Фрагмент страницы ::
= = = = =

Ребенок умер в дороге, и его взяли из ее рук и бросили из теплушки под откос
8 января 2025 Игорь Дьяконов
Игорь Дьяконов (1915-1999) — доктор исторических наук, востоковед, лингвист. Работал в Эрмитаже с 1937 г. Во время войны был переводчиком в отделе пропаганды Карельского фронта, где писал и печатал листовки, участвовал в допросах пленных. В 1944 году участвовал в наступлении советских войск в Норвегии и был назначен заместителем коменданта города Киркенес. Впоследствии — почетный житель этого города.
Предлагаем вашему вниманию отрывок из книги Дьяконова «Книга воспоминаний» (первая публикация — 1995 г.).

= = = = =

Исходные данные ::
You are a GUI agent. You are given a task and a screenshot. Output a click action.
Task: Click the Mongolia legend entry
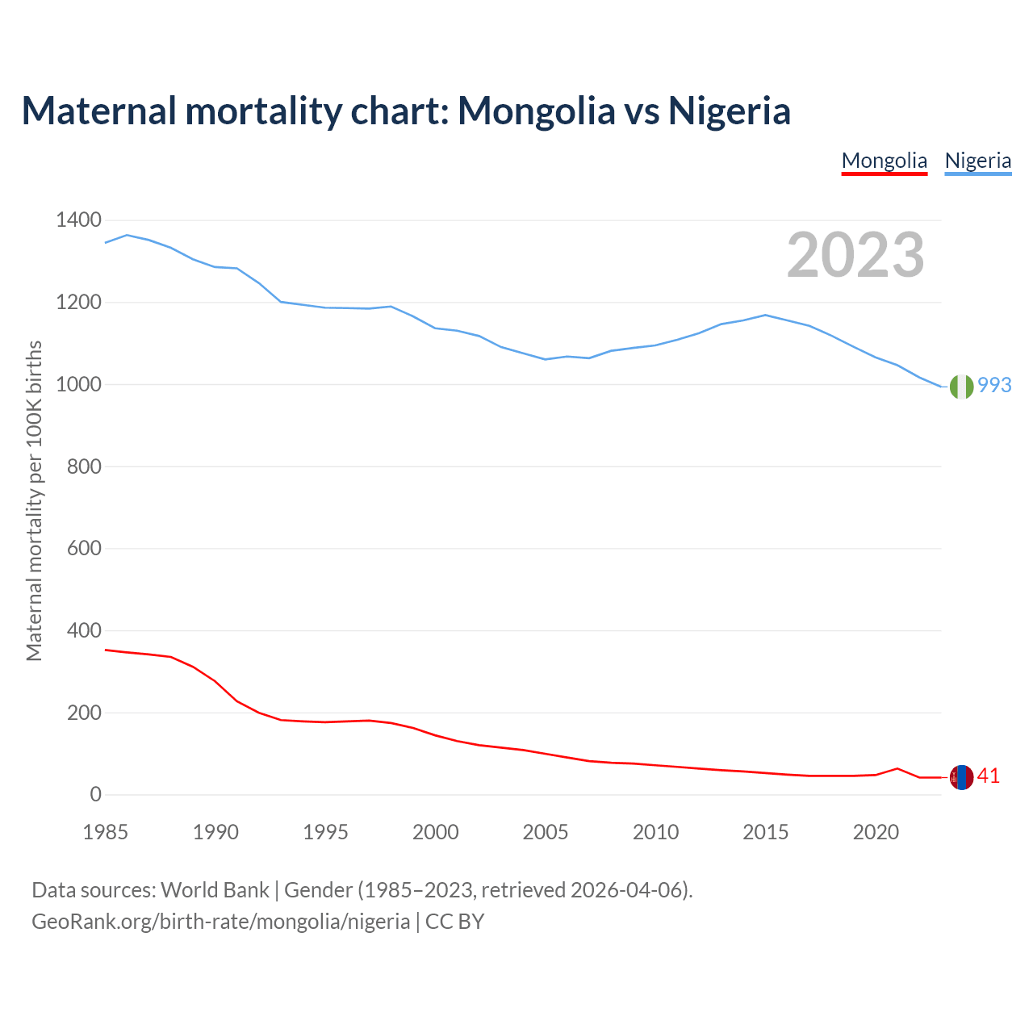point(885,161)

= = = = =

Требования ::
- 1) Переведите на английский язык предложение из фрагмента страницы: «В 1944 году участвовал в наступлении советских войск в Норвегии и был назначен заместителем коменданта города Киркенес.»
- 2) Перепишите без изменений часть фрагмента страницы, начиная со слов «Ребенок умер в» вплоть до слов «житель этого города.» включительно.
Приведенные строки представляют собой самостоятельный материал.

Результаты заданий ::
- 1) In 1944 he took part in the Soviet troops' offensive in Norway and was appointed deputy commandant of the town of Kirkenes.

- 2)
Ребенок умер в дороге, и его взяли из ее рук и бросили из теплушки под откос
8 января 2025 Игорь Дьяконов
Игорь Дьяконов (1915-1999) — доктор исторических наук, востоковед, лингвист. Работал в Эрмитаже с 1937 г. Во время войны был переводчиком в отделе пропаганды Карельского фронта, где писал и печатал листовки, участвовал в допросах пленных. В 1944 году участвовал в наступлении советских войск в Норвегии и был назначен заместителем коменданта города Киркенес. Впоследствии — почетный житель этого города.